A parlamentar acredita que ainda essa semana o número mínimo, de 171 assinaturas, será alcançado e a proposta será protocolada e formalmente apresentada. (crédito: Mario Agra/Câmara dos Deputados)

O número de parlamentares que assinaram a Proposta de Emenda a Constituição (PEC) que quer pôr fim à escala de trabalho 6×1, até o momento, é de 134, conforme divulgado pela assessoria da deputada Erika Hilton, idealizadora da proposta.

Do total de assinaturas, 80 são de parlamentares do Psol e PT. Por outro lado, a proposta teve baixa adesão em partidos de direita. O PL se posicionou em bloco contra o fim da escala 6×1, mas Fernando Rodolfo (PL-PE) apoiou a medida.

A parlamentar acredita que ainda essa semana o número mínimo, de 171 assinaturas, será alcançado e a proposta será protocolada e formalmente apresentada. Nas primeiras horas de segunda-feira (11/11), foi registrado um salto de 71 para 100 assinaturas. O aumento é fruto da pressão popular sobre a preposição.

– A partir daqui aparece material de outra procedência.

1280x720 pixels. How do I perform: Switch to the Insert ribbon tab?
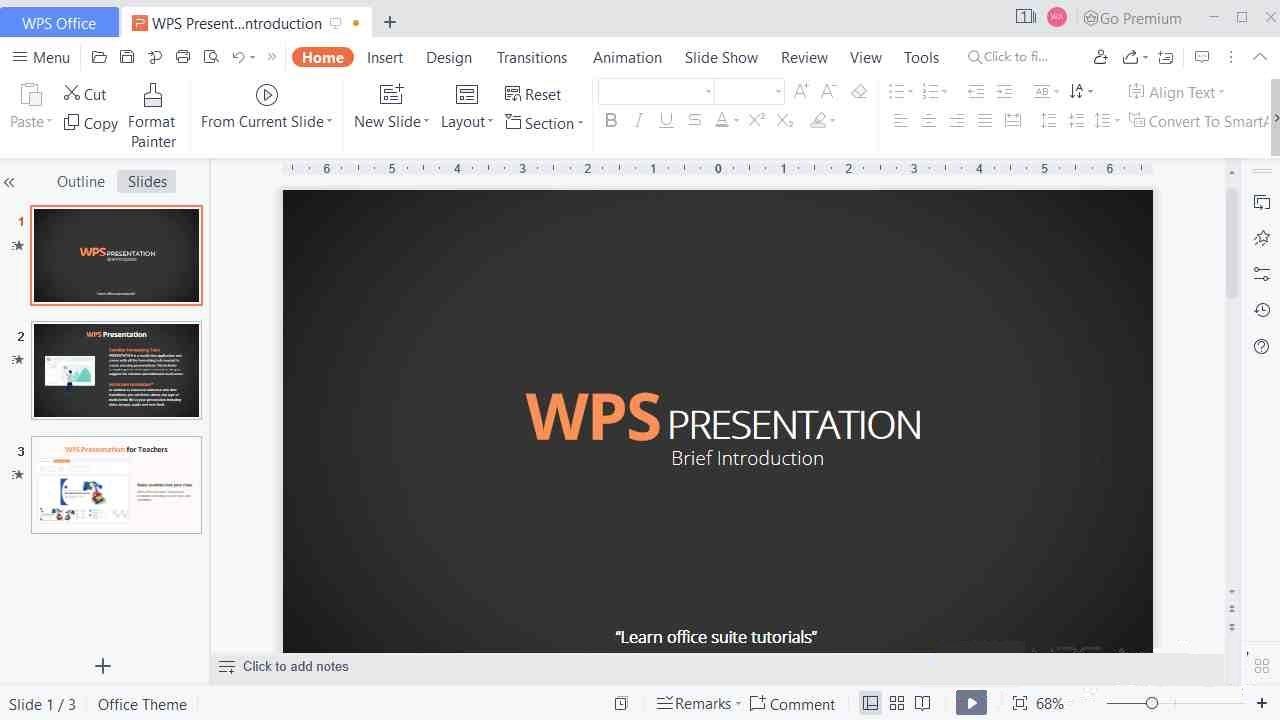tap(385, 57)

O que é a PEC do fim da jornada 6×1

O texto apresentado pela deputada Erika Hilton (PSol-SP), foi formulado pelo movimento social Vida Além do Trabalho (VAT), liderado pelo vereador carioca Rick Azevedo (PSol). Seu objetivo é acabar com a jornada 6×1 onde o funcionário trabalha durante seis dias na semana e folga apenas um. A configuração é muito comum em setores, como o comércio e a indústria, mas é considerada exaustiva e abusiva por apoiadores do projeto.

A PEC tem o objetivo de mudar o trecho da Constituição que limita a carga de trabalho a oito horas diárias e 44 horas semanais para incluir outras possibilidades de distribuição do expediente, como a escala 4×3, defendida pelo VAT. O texto deve mudar a Consolidação das Leis do Trabalho (CLT), que estabelece um dia como o período mínimo de descanso para o trabalhador.

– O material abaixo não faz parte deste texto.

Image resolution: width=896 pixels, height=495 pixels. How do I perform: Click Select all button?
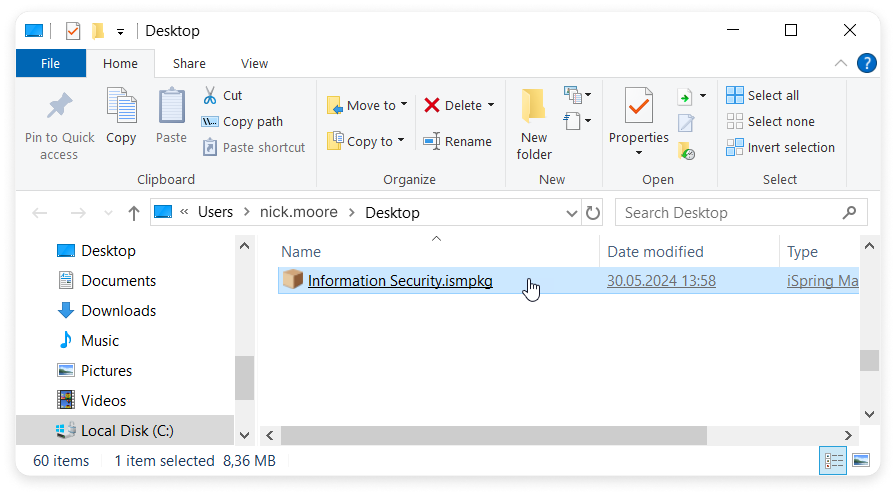763,95
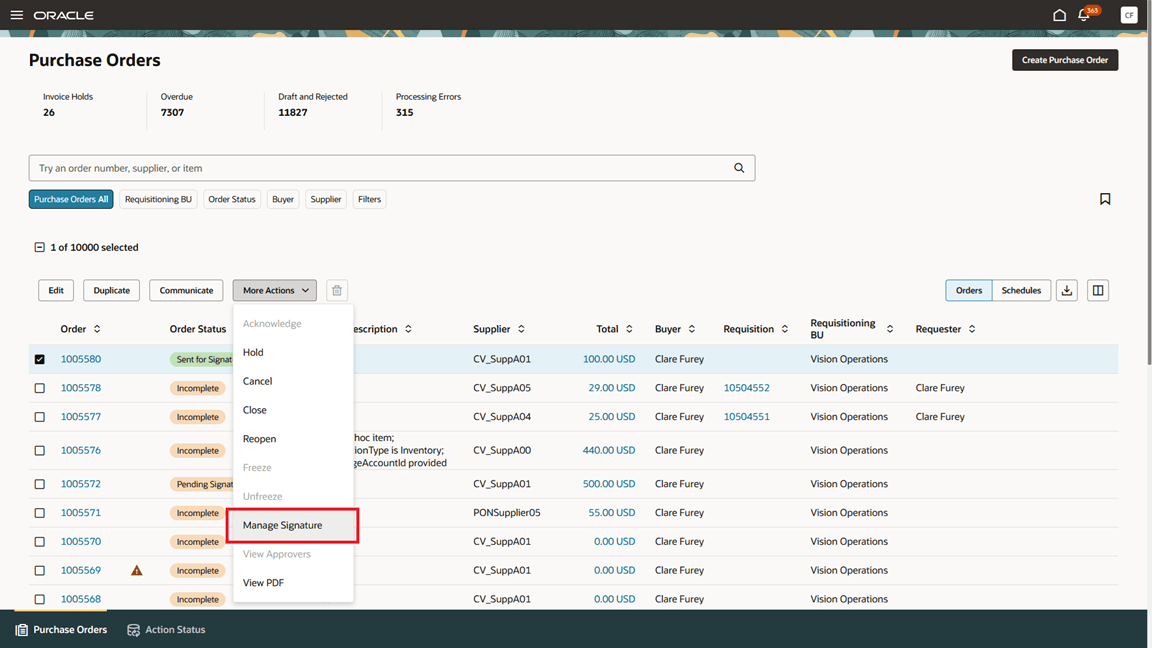The image size is (1152, 648).
Task: Click inside the order search field
Action: click(x=300, y=167)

Entre os parlamentares que assinaram a proposta estão, do PSOL: Erika Hilton (SP), Célia Xakriabá (MG), Chico Alencar (RJ), Fernanda Melchionna (RS), Glauber Braga (RJ), Guilherme Boulos (SP), Ivan Valente (SP), Luiza Erundina (SP), Pastor Henrique Vieira (RJ), Professora Luciene Cavalcante (SP), Sâmia Bomfim (SP), Talíria Petrone (RJ) e Tarcísio Motta (RJ); do PT, entre outros, Airton Faleiro (PA), Alencar Santana (SP), Gleisi Hoffmann (PR), Rui Falcão (SP), Vicentinho (SP) e Zeca Dirceu (PR); do PCdoB, Alice Portugal (BA), Jandira Feghali (RJ) e Orlando Silva (SP); do PDT, Duda Salabert (MG) e Idilvan Alencar (CE); do PSB, Duarte Jr. (MA) e Tabata Amaral (SP); além de representantes de outros partidos como Rede, PV, Solidariedade, Podemos, Avante, MDB, PSD, PSDB, União Brasil, PP e Republicanos, totalizando 134 assinaturas até o momento — incluindo Fernando Rodolfo (PL-PE), único do PL a apoiar a medida.